Pilgrimage on the Path of Love
When my feet first touched Indian soil in
1986, I felt as if I had finally found my home. Since that time, my destiny has
led me back to India time and time again, first to study sitar in Shimla, then
to study Sanskrit in Varanasi and then to live here continuously from 2001
until 2010. These trips etched in my heart and mind images, feelings and ideas
which shaped my world view and the subsequent pattern of my life. The sunrise
painting the cliffs of the Himalayas at dawn, the prayerful rituals on the
banks of the Ganges, solitary treks to the sacred temples in the mountains;
these images became an indelible part of my inner life.
Pilgrimage on the
Path of Love unraveled in the jungles of the
Himalayas in Manali.
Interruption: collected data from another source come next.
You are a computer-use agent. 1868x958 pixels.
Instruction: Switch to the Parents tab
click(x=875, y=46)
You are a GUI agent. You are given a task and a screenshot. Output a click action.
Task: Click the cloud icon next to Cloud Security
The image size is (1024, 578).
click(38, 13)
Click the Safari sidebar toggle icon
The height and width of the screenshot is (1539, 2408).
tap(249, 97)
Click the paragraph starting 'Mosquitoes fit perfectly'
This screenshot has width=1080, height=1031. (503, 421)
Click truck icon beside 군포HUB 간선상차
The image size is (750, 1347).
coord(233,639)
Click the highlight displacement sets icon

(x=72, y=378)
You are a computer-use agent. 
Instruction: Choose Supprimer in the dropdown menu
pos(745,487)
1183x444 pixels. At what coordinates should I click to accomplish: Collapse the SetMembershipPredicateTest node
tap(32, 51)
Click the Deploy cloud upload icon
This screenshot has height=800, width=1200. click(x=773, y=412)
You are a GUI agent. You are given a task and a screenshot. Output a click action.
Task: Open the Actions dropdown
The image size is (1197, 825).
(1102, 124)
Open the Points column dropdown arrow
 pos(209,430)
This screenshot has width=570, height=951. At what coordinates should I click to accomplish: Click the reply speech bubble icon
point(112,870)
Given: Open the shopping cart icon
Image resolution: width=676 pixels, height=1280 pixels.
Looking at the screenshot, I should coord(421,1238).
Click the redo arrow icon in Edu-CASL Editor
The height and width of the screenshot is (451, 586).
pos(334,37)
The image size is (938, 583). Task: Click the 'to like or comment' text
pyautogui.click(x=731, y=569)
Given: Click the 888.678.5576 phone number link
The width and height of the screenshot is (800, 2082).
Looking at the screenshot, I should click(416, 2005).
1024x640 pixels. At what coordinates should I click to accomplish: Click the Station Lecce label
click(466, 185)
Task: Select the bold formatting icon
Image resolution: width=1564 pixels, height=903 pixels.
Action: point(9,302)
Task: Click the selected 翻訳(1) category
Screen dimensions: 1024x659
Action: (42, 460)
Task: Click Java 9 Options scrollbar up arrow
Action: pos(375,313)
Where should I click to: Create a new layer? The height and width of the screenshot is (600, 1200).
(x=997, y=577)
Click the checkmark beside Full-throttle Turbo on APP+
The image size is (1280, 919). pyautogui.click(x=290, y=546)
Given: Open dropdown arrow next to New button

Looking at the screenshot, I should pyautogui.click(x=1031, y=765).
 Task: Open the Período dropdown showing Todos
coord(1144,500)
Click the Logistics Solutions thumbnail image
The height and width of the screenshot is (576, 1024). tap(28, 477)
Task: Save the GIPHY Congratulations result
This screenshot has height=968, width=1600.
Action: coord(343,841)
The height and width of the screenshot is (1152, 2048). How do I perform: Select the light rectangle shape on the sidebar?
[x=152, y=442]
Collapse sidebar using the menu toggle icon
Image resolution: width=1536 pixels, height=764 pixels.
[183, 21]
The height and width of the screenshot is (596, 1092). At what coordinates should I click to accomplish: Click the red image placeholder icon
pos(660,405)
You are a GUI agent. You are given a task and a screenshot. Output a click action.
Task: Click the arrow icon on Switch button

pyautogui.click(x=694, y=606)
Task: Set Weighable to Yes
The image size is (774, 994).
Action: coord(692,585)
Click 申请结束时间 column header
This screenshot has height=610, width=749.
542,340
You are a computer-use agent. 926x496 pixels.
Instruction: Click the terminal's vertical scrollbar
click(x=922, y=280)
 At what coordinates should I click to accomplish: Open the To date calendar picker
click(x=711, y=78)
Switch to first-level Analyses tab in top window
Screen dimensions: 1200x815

I used to come to sit beneath the towering deodar trees in
the early morning when the sun poured its liquid radiance through the leafy
bowers. The jungle in its cool still verdant beauty invited introspection, and
my fingers raced over the blank paper in an effort to keep up with the rapid
tempo of thoughts and feelings flitting like fireflies through my mind.
During my travels in the mountains of
Manali and Ladakh, each person I met shared a fragment of their life with me and
the multi-colored fragments, like beads
on a thread, wove the necklace I carried with me, as an inner adornment, a
cherished memory of a country to which I felt I belonged. If I had to choose a
country to which my inner being is most resonant, I would unhesitatingly choose
India.
In Pilgrimage on the Path of Love,
we enter the interior world of a woman on the spiritual path and we see how the
spiritual dimension of life in India fosters in her a deeper understanding of
the ultimate quest of human life: enlightenment.